The key to 'good' vs 'evil' with mandatory code-signing is who holds the keys. If I hold the keys to MY computer, then there is NOTHING WRONG with mandatory code-signing, because if there is something I want to run that hasn't been signed by [OS-vender] I can sign it myself to run on my computer, my network, my enterprise...
A car with an uneducated driver is a potential very powerful weapon.
A computer used by an uneducated user... well at worst he'll screw his computer. Maybe piss off some innocent other web users with the spam mail that the zombied PC will spit. And even eventually might got some money stolen if too much personal data is spied.
But unless the random guy is operating a computer controlling a nuclear core (and those already *are* selected and trained to be good at their job), it's very unlikely that the screw-up will result in deaths.
That's why you won't see computer license any time soon, because the perceived risk (nobody will die at the end) is much lower than the perceived advantage (internet usage has become pervasive, it's so important and useful that anyone *must* have access to it).
The only thing that you could remotely imagine is a tiered approach to internet security :
the global net is accessible to anyone, but only common service are found on it. Special service are connected to a different network, which is more secure and more reliable but does necessitate special clearance.
Think in terms of "Internet freely available for all, Internet2 & GEANT only for hospitals, nuclear reactors and those who pass some license".
But you can't just shut people of internet because our society relies on it and anyway, nobody will die.
"Sufficiently advanced satire is indistinguishable from reality." - [Tips: 1DrYakQDKCQ6y52z6QbnkxHXAocMZJE61o ]
No word yet on MacOS 10.8 Cougar, to be designed with the "active" older woman in mind.
You can run it via SSH as long as someone is logged into the console.
If you can ssh in, you already have local access.
"Local" is the counterpart of "remote". A "remote exploit" is one that you can perform without already having local execution access on the machine.
What you are talking about is "physical access".

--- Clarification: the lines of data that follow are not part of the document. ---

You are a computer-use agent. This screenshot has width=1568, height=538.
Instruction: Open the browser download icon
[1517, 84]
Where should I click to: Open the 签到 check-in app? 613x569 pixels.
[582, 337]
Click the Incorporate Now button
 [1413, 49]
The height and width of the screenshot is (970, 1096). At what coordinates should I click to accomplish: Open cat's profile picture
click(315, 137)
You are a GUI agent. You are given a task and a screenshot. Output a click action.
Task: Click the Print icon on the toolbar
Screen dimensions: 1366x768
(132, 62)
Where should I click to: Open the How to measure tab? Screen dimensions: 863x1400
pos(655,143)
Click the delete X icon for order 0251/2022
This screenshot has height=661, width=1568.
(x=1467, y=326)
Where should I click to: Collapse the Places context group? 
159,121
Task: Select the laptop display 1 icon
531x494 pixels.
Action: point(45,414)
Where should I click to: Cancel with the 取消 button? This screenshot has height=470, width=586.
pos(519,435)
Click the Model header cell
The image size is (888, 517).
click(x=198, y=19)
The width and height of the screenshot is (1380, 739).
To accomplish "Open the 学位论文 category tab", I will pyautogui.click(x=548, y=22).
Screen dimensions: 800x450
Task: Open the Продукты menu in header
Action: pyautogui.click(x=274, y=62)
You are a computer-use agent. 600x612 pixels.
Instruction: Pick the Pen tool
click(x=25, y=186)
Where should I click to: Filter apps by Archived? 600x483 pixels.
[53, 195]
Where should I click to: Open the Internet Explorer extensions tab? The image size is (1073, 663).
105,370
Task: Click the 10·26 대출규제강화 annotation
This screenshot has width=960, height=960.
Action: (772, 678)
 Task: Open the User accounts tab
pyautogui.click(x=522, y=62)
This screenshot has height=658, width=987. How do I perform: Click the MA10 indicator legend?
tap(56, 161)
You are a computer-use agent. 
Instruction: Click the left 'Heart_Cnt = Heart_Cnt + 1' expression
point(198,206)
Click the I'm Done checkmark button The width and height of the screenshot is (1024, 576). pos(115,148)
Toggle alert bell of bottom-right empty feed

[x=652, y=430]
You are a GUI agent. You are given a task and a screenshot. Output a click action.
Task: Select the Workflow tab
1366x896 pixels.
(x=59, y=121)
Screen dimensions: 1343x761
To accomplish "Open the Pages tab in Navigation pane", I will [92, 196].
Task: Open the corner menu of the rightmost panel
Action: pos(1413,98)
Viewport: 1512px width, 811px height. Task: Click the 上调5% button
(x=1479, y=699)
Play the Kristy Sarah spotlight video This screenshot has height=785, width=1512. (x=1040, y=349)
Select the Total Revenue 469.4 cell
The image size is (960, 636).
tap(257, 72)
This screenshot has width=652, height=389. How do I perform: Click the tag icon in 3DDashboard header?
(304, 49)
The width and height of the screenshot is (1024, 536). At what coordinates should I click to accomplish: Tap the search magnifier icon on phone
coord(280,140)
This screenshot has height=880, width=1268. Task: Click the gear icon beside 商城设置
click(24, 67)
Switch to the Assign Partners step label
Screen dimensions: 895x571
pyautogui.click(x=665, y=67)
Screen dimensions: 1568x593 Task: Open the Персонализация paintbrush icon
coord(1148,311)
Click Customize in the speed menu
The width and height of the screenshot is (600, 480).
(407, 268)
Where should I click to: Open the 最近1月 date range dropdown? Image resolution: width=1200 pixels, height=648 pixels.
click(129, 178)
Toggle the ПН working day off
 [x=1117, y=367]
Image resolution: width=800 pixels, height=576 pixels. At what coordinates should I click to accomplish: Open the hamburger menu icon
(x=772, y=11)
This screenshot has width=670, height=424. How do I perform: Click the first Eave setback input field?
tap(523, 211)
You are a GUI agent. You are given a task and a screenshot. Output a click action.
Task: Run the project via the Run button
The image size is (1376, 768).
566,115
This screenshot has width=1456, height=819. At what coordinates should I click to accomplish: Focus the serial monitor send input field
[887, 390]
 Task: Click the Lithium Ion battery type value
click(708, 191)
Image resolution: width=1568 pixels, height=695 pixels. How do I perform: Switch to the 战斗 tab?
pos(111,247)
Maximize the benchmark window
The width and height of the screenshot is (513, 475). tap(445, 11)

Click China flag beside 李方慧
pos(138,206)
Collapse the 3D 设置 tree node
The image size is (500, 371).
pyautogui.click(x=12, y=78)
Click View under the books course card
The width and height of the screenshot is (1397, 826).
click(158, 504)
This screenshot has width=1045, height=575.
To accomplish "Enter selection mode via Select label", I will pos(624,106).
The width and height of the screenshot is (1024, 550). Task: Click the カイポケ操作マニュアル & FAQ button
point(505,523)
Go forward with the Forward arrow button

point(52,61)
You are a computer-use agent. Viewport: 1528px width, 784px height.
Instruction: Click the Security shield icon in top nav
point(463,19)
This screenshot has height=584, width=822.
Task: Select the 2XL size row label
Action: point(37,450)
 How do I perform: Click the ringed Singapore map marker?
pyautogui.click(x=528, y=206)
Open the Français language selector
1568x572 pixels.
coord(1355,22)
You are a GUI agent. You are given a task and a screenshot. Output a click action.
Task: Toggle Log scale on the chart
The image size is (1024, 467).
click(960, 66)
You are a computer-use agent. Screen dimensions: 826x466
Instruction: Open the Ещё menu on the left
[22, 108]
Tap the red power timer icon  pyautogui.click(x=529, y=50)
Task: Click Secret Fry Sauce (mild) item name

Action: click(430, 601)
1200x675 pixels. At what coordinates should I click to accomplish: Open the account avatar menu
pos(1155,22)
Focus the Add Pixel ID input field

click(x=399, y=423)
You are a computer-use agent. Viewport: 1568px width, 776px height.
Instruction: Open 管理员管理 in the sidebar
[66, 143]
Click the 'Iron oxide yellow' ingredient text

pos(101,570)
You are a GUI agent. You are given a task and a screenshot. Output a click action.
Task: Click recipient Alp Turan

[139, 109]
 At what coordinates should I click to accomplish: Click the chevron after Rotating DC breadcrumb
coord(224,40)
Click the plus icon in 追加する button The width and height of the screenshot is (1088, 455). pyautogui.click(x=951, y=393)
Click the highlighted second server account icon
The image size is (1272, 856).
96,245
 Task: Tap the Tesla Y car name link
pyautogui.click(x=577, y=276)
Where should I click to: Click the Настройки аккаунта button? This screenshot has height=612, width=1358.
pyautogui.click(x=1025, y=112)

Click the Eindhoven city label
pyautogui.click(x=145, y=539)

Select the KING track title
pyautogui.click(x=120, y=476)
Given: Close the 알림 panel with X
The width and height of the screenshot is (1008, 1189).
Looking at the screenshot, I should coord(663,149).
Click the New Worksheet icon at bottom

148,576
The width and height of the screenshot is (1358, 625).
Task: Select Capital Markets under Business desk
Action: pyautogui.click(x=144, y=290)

Here's the list of Windows' trusted Root CAs: http://msdn.microsoft.com/en-us/library/ms995347.aspx. Only third-parties are on that list -- not Microsoft.
Code signing is harmless if the machine's administrator is the ultimate authority. Take a look at CertMgr.exe (specifically, play around with the 'import' function). The administrator is the ultimate authority, and this is the case in XP/2003/Vista/2008.
The issue is: whose interests should the OS serve: the OS maker, the user, or (in the case of malware) anyone who manages to get their code onto the machine? If the OS designer answers that question correctly, then there's no problem with code signing (or other whitelisting approaches). I agree. I think you have to admit that MS has addressed these concerns.
Naturally, the author of TFA got it wrong: Most kernel extensions are from Apple anyway and for the few common 3rd party ones, they should be required to get a code signing certificate. Required by whom? A certificate from whom? And the amount of trust delegated to this CA is what? I'd say the author got it right. Your concern is valid, but it's orthogonal to the point of TFA. Code signing is a Good Thing and Apple might implement it -- that's the point of TFA. The third-party approach is the correct way to do it -- that's your point.What's sad is the number of people on /. that crucify MS without realizing that their implementation has already addressed all the things they are complaining about (and has done so from day 1).